La giurisprudenza è orientata nel senso che il regime della prorogatio trovi la sua ragione sia nella presunzione di conformità della volontà dell’assemblea (Cass. civ., sez. II, 23 gennaio 2007, n. 1405; Cass. civ., sez. II, 27 marzo 2003, n. 4531) sia nell’interesse del condominio alla continuità dell’amministrazione (Cass. civ., sez. II, 30 ottobre 2012, n. 18660).

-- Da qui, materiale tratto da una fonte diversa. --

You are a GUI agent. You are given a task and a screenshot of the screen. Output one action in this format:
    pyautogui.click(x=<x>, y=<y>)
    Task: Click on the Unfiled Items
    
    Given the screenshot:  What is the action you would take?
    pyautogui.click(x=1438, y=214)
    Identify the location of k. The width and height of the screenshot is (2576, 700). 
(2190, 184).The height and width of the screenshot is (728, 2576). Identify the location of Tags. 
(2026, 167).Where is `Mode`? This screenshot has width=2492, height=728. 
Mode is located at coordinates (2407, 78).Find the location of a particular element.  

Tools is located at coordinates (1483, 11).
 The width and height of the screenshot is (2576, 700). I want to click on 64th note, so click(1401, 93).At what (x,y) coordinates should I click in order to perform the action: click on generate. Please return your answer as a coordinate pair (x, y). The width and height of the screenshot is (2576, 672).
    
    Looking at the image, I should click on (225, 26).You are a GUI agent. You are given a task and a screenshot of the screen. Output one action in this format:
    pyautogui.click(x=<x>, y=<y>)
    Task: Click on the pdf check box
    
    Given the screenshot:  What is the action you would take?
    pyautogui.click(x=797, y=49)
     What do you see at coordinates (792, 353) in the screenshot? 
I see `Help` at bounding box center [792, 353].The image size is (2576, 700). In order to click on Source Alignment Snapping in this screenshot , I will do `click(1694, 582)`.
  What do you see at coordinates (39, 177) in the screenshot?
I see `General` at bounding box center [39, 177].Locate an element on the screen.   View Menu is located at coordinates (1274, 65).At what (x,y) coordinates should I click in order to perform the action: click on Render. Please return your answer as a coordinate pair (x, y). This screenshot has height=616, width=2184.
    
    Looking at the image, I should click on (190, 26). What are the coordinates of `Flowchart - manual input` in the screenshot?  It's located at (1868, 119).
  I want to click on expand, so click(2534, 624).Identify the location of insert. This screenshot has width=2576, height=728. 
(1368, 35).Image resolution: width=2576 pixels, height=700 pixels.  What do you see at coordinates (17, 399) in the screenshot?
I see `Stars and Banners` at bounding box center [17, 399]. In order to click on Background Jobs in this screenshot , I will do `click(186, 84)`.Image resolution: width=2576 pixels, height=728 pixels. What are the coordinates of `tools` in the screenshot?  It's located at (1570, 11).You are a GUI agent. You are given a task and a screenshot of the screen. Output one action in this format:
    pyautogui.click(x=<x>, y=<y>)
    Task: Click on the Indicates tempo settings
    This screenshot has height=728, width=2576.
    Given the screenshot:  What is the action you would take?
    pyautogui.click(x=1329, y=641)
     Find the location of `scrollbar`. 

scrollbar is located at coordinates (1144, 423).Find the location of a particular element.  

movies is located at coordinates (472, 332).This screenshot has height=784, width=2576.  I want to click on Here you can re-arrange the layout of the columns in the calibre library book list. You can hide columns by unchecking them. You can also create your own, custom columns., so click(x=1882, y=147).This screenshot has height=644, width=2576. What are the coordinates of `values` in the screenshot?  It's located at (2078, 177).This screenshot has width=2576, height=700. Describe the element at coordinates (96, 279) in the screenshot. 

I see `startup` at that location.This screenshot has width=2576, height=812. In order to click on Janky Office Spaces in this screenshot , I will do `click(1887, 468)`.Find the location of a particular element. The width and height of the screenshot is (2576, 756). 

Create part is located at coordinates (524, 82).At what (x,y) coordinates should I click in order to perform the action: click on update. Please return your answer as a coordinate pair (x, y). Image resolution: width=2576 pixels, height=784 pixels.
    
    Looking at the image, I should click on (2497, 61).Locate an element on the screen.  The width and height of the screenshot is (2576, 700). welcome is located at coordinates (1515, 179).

Tirando le fila di quanto detto sinora, possiamo così sintetizzare il quadro inerente alla proroga dei poteri dell’amministratore il cui mandato sia scaduto o revocato, oppure che si sia dimesso:

  • la prorogatio è gratuita (salvo il rimborso delle spese), e quindi nessun compenso spetta all’amministratore uscente, quando si è in attesa dell’imminente subentro del nuovo amministratore nominato. In altre parole, la prorogatio è gratuita nel periodo che va dalla data della nomina del nuovo amministratore alla data del passaggio di consegne (quindi, se la nomina del nuovo amministratore è contestuale alla revoca del vecchio);
  • la prorogatio è onerosa, invece, quando il condominio si trovi privo di un nuovo amministratore. Dunque, se al termine dell’incarico (per revoca, scadenza, ecc.) non avviene una nuova nomina e non è più possibile il rinnovo annuale tacito, l’amministratore continuerà ad amministrare e a percepire un compenso, a meno che l’assemblea non manifesti espressamente l’intenzione di rinunciare al regime di prorogatio ed indichi all’amministratore la persona che lo sostituirà a cui consegnare tutta la documentazione in suo possesso.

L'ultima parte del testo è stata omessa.